Protein-coding gene in the species Homo sapiens

Killer cell immunoglobulin-like receptor 3DL1 is a protein that in humans is encoded by the KIR3DL1 gene.

Killer cell immunoglobulin-like receptors (KIRs) are transmembrane glycoproteins expressed by natural killer cells and subsets of T cells. The KIR genes are polymorphic and highly homologous and they are found in a cluster on chromosome 19q13.4 within the 1 Mb leukocyte immunoglobulin-like receptor complex (LRC). The gene content of the KIR gene cluster varies among haplotypes, although several "framework" genes are found in all haplotypes (KIR3DL3, KIR3DP1, KIR3DL4, KIR3DL2).
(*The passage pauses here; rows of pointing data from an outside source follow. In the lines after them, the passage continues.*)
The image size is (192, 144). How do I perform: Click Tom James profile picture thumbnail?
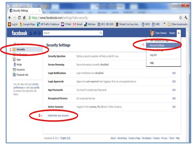(152, 33)
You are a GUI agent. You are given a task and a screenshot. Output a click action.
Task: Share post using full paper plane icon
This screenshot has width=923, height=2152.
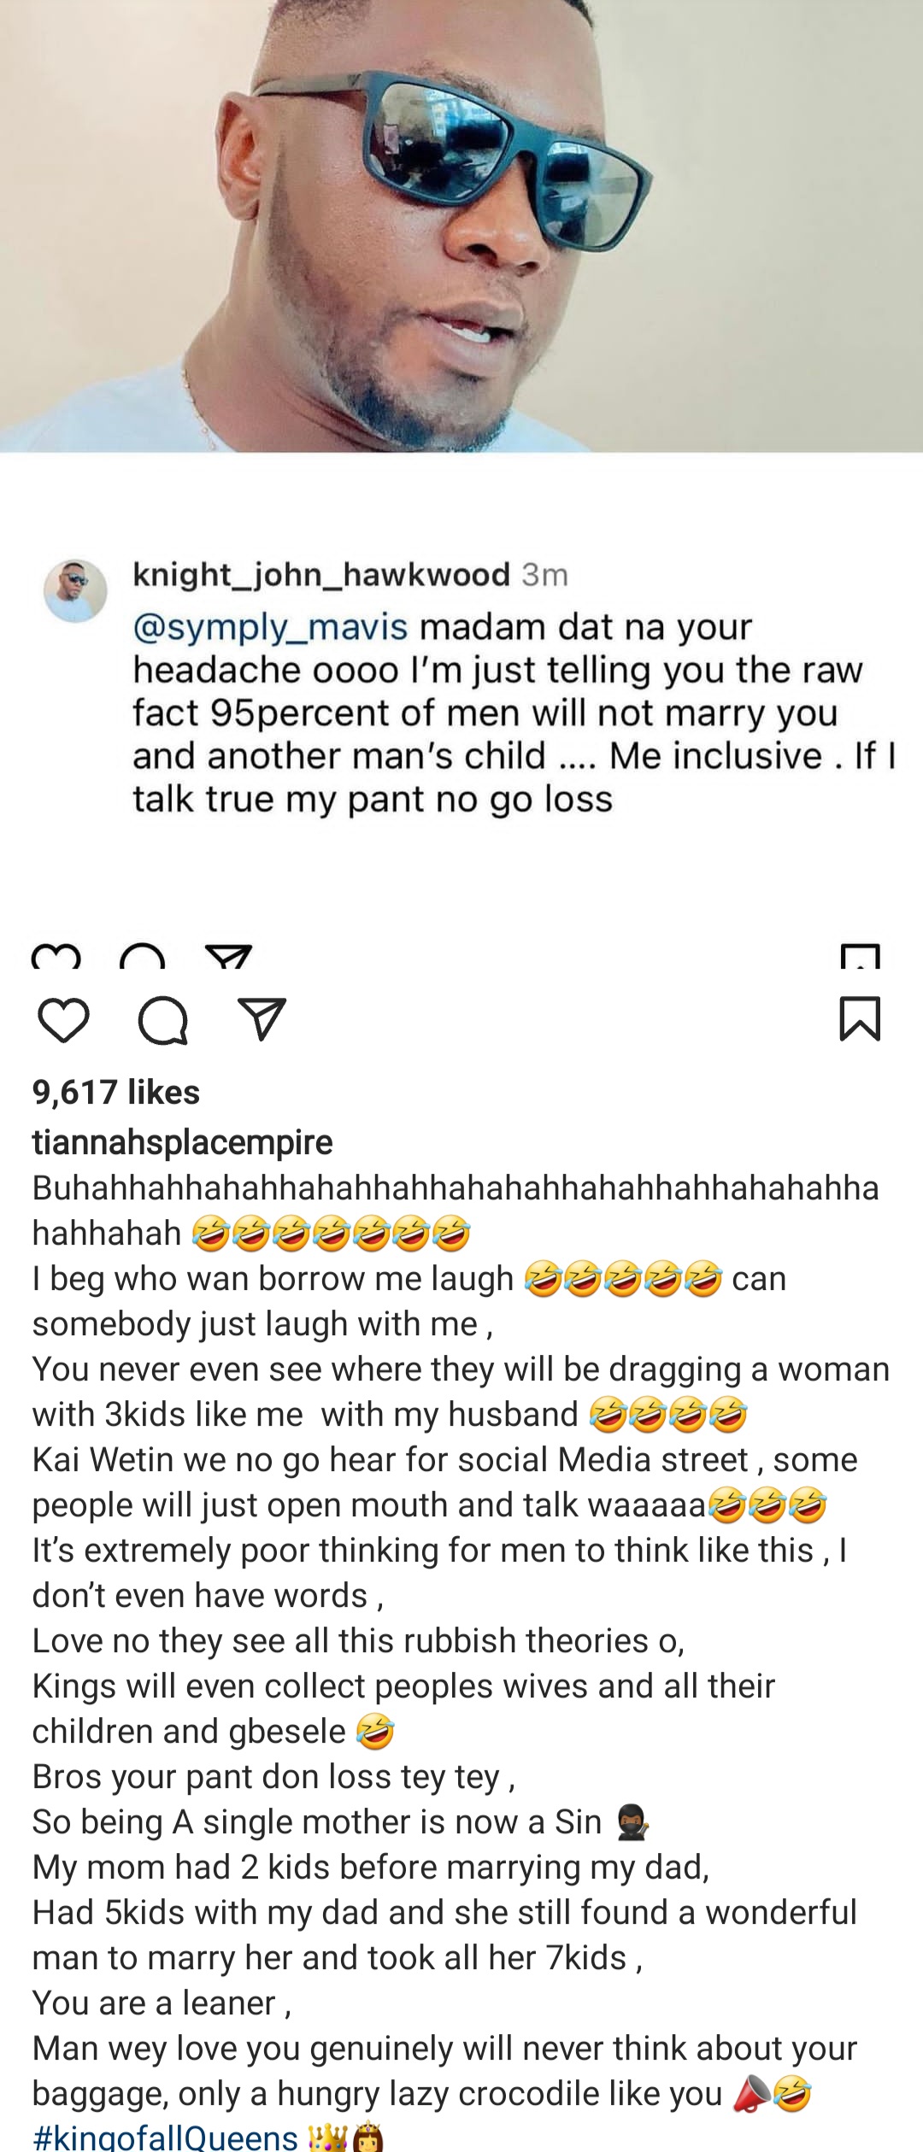coord(262,1018)
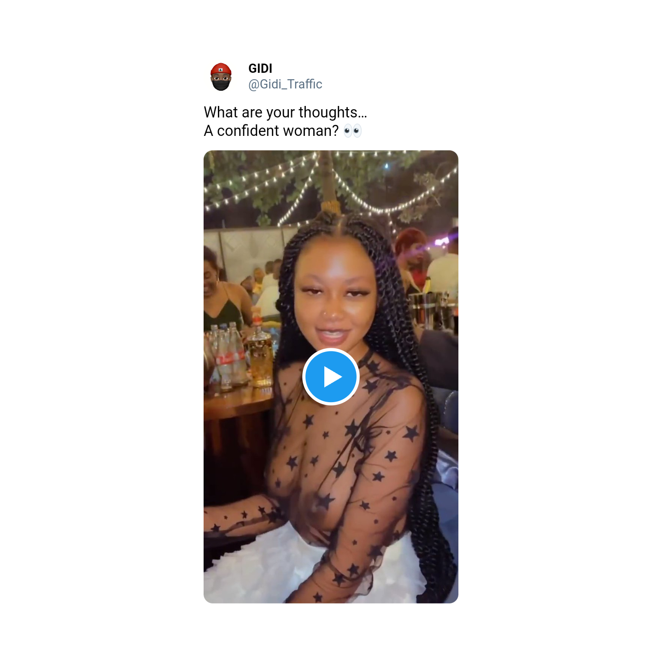Click the eyes emoji in the tweet
662x662 pixels.
[x=353, y=131]
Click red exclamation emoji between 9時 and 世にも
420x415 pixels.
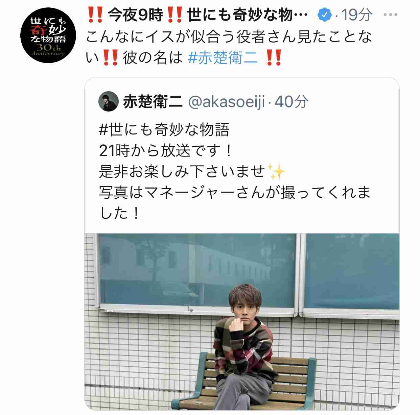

The KIR proteins are classified by the number of extracellular immunoglobulin domains (2D or 3D) and by whether they have a long (L) or short (S) cytoplasmic domain. KIR proteins with the long cytoplasmic domain transduce inhibitory signals upon ligand binding via an immune tyrosine-based inhibitory motif (ITIM), while KIR proteins with the short cytoplasmic domain lack the ITIM motif and instead associate with the TYRO protein tyrosine kinase binding protein to transduce activating signals. The ligands for several KIR proteins are subsets of HLA class I molecules; thus, KIR proteins are thought to play an important role in regulation of the immune response.